Many people also bought stocks. For a few years the value of stocks went up quickly. This made people invest even more money because they thought they would become rich very quickly. However, in September 1929 stock prices began to fall and on October 29, 1929 they completely collapsed. This day is known as Black Tuesday, the day the stock market crashed. After this day stocks were worth very little, sometimes even nothing at all.

Many Americans lost all the money they had. Banks collapsed too because the people who had borrowed money were not able to pay it back.

Factories and companies had to close because a large part of the population could not buy goods any more.

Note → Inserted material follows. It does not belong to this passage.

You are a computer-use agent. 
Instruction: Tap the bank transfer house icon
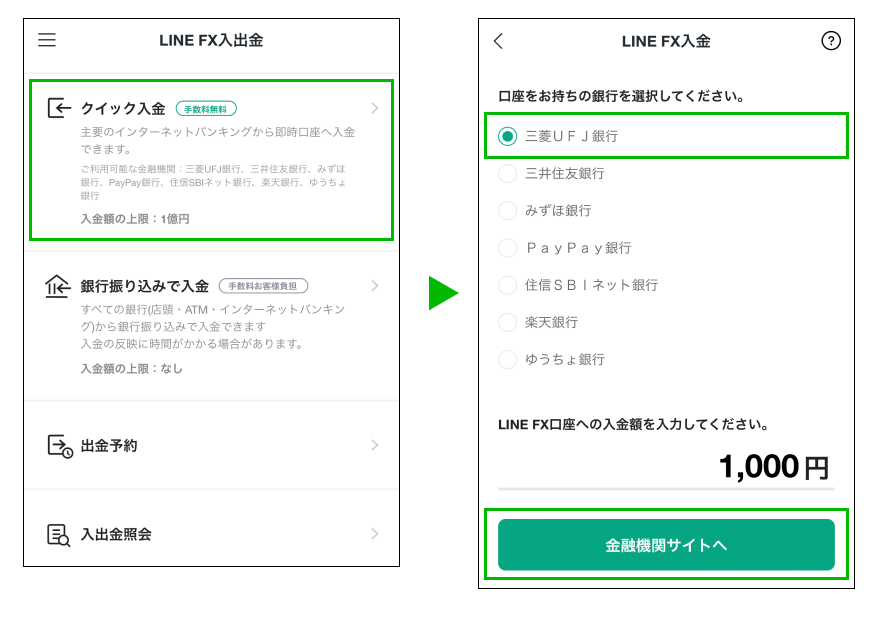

They had to send most of their workers home. By 1932 about 13 million Americans, one fourth of all workers, were out of work. Those who kept their jobs had to work for little pay.

At that time the USA had no system to help the poor. There was no money for the unemployed and most of them had to wait in breadlines to get food.

 

 

Global effects of the economic crisis

The crisis in the USA quickly spread to other countries around the world. Many European countries that traded with America tried to protect their own economy. They put taxes on imports which made foreign goods more expensive. They wanted people to buy the goods that their own country produced.

 

New Deal

In 1932 the Americans elected a new president , Franklin D. Roosevelt, a Democrat. He created a new programme to help America and called it The New Deal. The government started creating jobs and brought many people back to work.

 

End of the Depression

The end of the depression came with the beginning of World War II. In Europe the people of many countries were also looking for new leaders. In Germany a large part of the population supported Adolf Hitler and the Nazi Party. They promised people work and gave them jobs, especially by making more and more weapons. The depression in Germany ended by 1936.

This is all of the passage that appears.